◆ **Document segment**

+===+

Tkach told investigators he never planned the murders. He committed them either in a state of alcohol intoxication, having drunk vodka mixed with medical drugs, or during moments of what he called “insanity.”

Tkach didn’t hide that one goal of his murders was to show his former police colleagues that he was better and smarter than them. Additionally, Tkach dreamed of surpassing the notorious serial killer Andrei Chikatilo.

The Investigation and Trial

The investigation into Tkach’s case lasted three long years. He confessed to more than 100 crimes. Only 10 girls managed to survive his attacks. All of them recalled that during his crimes, Tkach never looked his victims in the eyes.

Out of the 100 crimes he confessed to, the investigation managed to prove only 37. These murders were committed all over Ukraine.

Sergey Tkach’s criminal case comprised 105 volumes. In 2010, Tkach was sentenced to life imprisonment.

Psychiatrist Vladimir Gluzman, who examined Tkach, commented: “He killed to be the coolest among killers.”

Tkach felt no remorse for his murders of schoolgirls. But when asked what he would do if his children were threatened the same way, he would fly into rage, saying he would murder and mutilate that person.

During investigative experiments, when Tkach was taken to crime scenes, he remembered everything in the slightest detail. He was only afraid of revenge from the relatives of his victims.

In one experiment in Pavlograd, an enraged crowd nearly overturned the police van containing Tkach. From then on, he demanded a bulletproof vest and enhanced security during outings.

Once, Tkach was taken to a cemetery where one of his murders had been committed. When they arrived, a funeral procession was passing by. Tkach was so afraid that he refused to get out of the car. He thought someone in the procession might be a hitman sent to kill him.

Prison and an Unlikely Marriage

Even in prison, Tkach continued to dream of fame. He wanted to write a book about himself and was sure a film would be made about his life. He even chose a director: Steven Spielberg.

When Tkach was already in prison, it turned out he was receiving letters from a 25-year-old woman named Alona. She lived in Russia and first saw Tkach in the news when she was 16. She fell in love with him and started writing him letters.

After a couple of years, Alona visited Tkach in prison several times. The couple got married and had a daughter.

Alona loved Tkach dearly and planned to have three children with him. In Russia, Alona enjoyed fame. Everyone was shocked by her behavior. She was invited to various TV shows and featured in reports.

Fortunately, her parents categorically forbade her from taking her and Tkach’s daughter to prison to see him. He never saw his daughter in person.

The couple hoped Sergey would be released from prison and they would buy a house near a lake and live happily. These plans were not meant to be.

In 2018, Sergey Tkach died of a heart attack. Despite prison staff informing his family and wife about his death, no one came to claim his body. He was buried in an unmarked grave near the prison.

The Unanswered Questions

To this day, we don’t know how many murders Tkach actually committed.

Police were able to prove 37 of them. Tkach claimed he committed 110 murders. Even the detectives who worked on his case think the real number is somewhere between these figures, likely no fewer than 70 murders.

The case of Sergey Tkach represents not just the story of a prolific serial killer, but a catastrophic failure of law enforcement that allowed an alcoholic factory worker to murder for 25 years while innocent men rotted in prison for his crimes.

It’s a story about what happens when police are more interested in closing cases than solving them. When pressure for results leads to torture and fabricated evidence. When the system values confessions over truth.

Sergey Tkach was a monster. But the system that allowed him to operate freely for a quarter century while destroying innocent lives was monstrous, too.

The victims deserve to be remembered. The innocent men who served time for crimes they didn’t commit deserve justice and compensation far beyond what they received. And the failures that allowed this to happen deserve to be studied so they’re never repeated.

But in many parts of the world, these same failures continue today.

+===+

◆ **Extracted information**
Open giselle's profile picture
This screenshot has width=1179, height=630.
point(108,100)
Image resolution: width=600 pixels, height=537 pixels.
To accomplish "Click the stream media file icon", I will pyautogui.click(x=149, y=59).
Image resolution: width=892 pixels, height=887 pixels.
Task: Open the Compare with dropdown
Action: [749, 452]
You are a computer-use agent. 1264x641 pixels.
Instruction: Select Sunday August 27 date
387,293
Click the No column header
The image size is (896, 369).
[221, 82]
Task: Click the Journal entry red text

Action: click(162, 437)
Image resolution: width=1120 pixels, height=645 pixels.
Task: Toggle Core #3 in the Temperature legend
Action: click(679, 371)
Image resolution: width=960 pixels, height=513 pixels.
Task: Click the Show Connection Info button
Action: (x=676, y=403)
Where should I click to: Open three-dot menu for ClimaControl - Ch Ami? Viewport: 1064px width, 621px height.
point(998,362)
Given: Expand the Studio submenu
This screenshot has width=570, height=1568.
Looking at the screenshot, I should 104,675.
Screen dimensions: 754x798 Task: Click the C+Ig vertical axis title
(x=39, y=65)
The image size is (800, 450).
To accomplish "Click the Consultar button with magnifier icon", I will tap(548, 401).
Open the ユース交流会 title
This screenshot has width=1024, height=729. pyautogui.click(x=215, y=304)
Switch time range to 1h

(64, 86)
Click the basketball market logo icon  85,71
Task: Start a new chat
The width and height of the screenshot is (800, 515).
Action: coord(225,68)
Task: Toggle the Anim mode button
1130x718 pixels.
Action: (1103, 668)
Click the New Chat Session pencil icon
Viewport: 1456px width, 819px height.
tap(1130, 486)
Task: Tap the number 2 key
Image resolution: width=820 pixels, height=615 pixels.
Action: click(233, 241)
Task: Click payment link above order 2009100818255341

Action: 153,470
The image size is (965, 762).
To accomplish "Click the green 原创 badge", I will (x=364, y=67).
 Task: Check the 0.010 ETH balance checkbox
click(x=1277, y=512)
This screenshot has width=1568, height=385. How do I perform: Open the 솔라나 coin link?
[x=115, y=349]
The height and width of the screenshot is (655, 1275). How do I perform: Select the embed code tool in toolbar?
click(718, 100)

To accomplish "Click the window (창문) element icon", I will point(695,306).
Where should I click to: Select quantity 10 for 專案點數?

+===+

◆ **Task list**
a: In the text about Sergey Tkach, how many volumes made up his criminal case?
b: Rewrite the text about Sergey Tkach from "Police were able" to "for his crimes.", changing "detectives" to "investigators".

◆ **Answers per task**
a: His criminal case comprised 105 volumes.

b:
Police were able to prove 37 of them. Tkach claimed he committed 110 murders. Even the investigators who worked on his case think the real number is somewhere between these figures, likely no fewer than 70 murders.

The case of Sergey Tkach represents not just the story of a prolific serial killer, but a catastrophic failure of law enforcement that allowed an alcoholic factory worker to murder for 25 years while innocent men rotted in prison for his crimes.